Monday, October 31, 2011

Playing with languages, part I

Sometime ago I asked to my friend Charisma why she was studying Italian and she said that she wanted to learn Spanish. I found the answer somehow confusing because the two languages are different. The point is that I missed to understand the main point ;-) You can actually learn and improve a language  if you study different languages.

These days I am enjoying reading  "Seven languages in seven weeks" a book which compares  Ruby, Io, Prolog, Scala, Erlang, Clojure, Haskell. You can learn things such as Concurrency based on Actors in Ruby, or mixing OO and Functional programming in Scala, higher order programming in Haskel, logic programming in Prolog, having a language based on prototype patterns and messages as in Io, currying and clojures and many other things. Definitively a recommended reading.

The more I read, the more I understand and improve my C++. So Charisma you are right, you can actually study Italian for improving Spanish. It took me a while to understand that.

Sunday, October 30, 2011

Can we use Facebook messages to predict how the stock market is going?

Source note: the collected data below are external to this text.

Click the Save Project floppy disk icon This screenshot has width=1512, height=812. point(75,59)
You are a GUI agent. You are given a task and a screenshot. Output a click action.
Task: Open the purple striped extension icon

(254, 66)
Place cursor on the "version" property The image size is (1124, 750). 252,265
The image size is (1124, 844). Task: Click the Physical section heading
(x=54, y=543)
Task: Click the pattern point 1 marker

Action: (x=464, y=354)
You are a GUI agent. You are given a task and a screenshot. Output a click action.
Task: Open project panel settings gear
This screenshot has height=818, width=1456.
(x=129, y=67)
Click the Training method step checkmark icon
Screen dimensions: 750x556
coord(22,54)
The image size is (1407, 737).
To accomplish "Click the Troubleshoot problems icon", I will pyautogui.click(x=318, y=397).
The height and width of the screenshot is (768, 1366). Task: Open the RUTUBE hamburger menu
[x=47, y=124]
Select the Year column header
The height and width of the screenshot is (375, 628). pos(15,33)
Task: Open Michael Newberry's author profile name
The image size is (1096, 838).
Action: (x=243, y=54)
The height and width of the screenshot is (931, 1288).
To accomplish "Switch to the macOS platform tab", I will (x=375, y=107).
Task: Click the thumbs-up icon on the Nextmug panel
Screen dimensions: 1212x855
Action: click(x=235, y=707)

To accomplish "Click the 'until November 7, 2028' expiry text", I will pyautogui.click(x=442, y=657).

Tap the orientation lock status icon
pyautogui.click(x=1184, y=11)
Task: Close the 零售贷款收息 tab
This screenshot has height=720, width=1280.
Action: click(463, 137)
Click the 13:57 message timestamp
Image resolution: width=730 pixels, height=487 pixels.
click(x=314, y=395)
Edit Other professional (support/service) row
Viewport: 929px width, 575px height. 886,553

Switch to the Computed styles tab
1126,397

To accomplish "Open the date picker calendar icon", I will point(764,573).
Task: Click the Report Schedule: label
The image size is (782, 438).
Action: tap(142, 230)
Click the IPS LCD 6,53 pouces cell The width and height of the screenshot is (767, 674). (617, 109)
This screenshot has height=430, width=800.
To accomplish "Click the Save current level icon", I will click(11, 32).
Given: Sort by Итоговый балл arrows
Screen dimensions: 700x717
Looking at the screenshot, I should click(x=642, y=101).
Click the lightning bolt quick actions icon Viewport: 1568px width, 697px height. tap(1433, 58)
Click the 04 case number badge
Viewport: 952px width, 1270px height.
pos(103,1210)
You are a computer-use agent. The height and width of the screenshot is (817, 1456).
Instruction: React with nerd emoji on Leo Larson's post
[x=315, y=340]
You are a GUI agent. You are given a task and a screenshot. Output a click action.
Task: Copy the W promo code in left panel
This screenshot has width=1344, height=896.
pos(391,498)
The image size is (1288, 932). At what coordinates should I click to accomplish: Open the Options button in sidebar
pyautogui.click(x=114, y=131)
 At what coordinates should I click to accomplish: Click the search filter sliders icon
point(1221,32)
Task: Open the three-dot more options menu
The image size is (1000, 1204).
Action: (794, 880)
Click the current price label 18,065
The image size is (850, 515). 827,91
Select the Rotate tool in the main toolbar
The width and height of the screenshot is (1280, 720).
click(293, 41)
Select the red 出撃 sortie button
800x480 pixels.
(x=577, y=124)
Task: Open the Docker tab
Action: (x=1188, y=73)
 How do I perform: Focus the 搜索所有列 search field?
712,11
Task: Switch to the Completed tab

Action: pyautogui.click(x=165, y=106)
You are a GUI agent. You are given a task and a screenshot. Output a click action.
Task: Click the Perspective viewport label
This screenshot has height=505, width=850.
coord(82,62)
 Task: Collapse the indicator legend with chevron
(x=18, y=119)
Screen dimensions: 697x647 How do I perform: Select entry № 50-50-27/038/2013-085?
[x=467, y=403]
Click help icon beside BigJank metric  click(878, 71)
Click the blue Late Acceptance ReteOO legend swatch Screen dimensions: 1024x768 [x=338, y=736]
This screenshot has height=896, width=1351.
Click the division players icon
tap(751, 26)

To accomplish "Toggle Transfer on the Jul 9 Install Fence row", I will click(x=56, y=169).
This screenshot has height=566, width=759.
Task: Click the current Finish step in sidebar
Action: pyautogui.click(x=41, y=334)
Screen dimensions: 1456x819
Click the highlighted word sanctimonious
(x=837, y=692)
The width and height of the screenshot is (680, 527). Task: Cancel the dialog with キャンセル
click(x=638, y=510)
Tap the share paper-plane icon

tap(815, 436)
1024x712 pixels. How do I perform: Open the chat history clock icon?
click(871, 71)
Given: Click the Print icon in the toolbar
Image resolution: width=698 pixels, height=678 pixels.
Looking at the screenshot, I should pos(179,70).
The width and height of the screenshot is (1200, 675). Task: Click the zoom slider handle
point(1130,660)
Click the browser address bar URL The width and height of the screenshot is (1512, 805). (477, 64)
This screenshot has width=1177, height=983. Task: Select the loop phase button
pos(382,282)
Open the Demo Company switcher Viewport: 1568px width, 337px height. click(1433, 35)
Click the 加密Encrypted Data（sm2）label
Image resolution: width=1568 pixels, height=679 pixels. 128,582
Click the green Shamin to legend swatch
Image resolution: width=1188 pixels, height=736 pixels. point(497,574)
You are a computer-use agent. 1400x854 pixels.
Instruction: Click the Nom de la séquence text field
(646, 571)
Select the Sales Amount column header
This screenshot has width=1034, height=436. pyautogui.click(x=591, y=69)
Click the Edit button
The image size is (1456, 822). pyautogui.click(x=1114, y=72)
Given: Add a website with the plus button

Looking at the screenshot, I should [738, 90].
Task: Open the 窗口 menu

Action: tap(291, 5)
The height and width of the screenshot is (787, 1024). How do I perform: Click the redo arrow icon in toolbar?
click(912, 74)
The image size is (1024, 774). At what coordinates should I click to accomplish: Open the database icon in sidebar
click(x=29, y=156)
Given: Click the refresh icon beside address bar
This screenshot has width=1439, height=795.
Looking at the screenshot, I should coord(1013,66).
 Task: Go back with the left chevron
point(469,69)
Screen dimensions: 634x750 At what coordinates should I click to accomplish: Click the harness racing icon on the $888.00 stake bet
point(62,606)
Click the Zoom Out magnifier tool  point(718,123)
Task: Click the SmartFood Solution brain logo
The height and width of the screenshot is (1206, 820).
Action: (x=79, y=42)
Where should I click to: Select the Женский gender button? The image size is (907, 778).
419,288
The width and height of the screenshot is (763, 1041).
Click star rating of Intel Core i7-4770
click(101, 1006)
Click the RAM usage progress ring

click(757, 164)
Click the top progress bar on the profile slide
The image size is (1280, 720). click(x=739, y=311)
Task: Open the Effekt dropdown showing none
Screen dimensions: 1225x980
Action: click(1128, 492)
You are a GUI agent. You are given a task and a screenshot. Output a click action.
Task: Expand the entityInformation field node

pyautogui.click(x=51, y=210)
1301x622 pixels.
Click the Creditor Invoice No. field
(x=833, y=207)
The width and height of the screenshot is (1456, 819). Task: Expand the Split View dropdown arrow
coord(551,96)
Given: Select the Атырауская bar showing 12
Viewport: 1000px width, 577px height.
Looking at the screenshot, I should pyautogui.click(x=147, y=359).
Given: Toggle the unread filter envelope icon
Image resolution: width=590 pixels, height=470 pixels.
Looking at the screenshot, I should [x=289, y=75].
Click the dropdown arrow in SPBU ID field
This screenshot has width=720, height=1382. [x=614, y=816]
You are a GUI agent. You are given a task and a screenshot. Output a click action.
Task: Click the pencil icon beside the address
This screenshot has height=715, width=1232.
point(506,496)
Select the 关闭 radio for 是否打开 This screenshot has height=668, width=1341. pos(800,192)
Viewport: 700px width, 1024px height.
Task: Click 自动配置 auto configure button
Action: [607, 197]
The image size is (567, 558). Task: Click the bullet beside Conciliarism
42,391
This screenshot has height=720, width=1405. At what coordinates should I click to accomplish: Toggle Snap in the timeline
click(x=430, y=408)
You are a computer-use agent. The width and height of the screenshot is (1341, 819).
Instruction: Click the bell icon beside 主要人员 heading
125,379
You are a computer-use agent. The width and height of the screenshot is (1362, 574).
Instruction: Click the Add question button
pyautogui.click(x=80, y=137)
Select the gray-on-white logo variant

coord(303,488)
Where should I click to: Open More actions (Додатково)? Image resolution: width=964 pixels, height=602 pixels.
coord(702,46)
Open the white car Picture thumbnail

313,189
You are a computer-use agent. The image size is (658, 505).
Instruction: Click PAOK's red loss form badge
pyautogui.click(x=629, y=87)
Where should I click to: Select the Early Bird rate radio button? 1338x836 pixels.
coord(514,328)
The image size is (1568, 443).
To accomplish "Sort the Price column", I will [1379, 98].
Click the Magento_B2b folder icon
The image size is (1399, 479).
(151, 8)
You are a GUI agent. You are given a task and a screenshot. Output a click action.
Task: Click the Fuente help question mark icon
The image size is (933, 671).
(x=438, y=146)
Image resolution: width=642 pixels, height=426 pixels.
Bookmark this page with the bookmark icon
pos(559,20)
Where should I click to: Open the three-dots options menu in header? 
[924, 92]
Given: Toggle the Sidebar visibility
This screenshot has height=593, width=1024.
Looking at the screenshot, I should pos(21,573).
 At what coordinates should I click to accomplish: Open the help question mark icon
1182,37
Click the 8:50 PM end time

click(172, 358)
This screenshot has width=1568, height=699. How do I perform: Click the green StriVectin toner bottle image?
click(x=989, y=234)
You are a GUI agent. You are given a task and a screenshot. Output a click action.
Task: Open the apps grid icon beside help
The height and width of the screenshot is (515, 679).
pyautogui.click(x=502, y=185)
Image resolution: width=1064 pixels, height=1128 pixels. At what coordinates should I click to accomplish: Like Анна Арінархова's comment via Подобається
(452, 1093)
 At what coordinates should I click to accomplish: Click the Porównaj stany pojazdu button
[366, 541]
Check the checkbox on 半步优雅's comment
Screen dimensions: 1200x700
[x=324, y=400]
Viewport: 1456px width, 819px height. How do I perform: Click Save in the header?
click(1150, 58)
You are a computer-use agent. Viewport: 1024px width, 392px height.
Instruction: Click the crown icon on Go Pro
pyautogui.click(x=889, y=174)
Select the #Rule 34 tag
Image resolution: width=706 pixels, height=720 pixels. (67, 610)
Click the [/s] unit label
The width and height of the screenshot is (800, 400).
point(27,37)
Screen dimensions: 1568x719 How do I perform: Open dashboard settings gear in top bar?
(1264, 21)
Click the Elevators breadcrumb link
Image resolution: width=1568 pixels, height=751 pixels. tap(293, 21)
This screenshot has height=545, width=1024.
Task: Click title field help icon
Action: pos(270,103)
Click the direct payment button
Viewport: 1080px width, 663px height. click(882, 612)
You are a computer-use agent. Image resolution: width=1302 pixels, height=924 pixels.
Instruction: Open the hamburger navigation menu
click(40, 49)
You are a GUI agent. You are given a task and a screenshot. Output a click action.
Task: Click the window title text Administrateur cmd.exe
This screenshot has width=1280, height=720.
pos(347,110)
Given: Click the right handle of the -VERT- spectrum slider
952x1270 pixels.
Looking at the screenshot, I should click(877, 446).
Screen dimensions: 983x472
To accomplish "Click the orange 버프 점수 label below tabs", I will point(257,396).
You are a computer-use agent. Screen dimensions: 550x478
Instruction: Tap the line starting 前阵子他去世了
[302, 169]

This would be an interesting Machine Learning problem on a massive dataset. Can we use Facebook's messages to predict how the stock and bond market will evolve? Here a couple of examples of the raw dataset.

Web server performance

A web server W is running a service S which provides information I when it receive queries Q. How can you guarantee a time < s for the 95 percentile?

Friday, October 28, 2011

Two colors

Given a undirect graph G=(N, E) a two colour scheme assigns to each node either the colour black or white. A node is diverse if it has the opposite colour of at least half of its neighbours. How can you assign a diverse colour to all the nodes in a graph?

tricky one

Wednesday, October 26, 2011

Assign employees to bosses

You are given a list of employees and a list of potential bosses. Each employee expresses his ranked list of bosses' preferences. Each boss expresses is ranked list of employees' preferences. Match the two classes so that the maximum number of preferences is satisfied.

Tuesday, October 25, 2011

Got assigned a new patent: how to bootstrap a learning to rank system with real traffic information

Just got assigned a patent filed back in 2005, "Sampling internet user traffic to improve search results". The problem we were trying to address was about bootstrapping a learning to rank system in absence of user search information. This is a typical problem you have when you are not the incumbent search engine, and you don't have already accumulated usage information and user behaviour activities (see more information here Calculating Search Rankings with User Web Traffic Data). How can you compensate this bootstrap situation?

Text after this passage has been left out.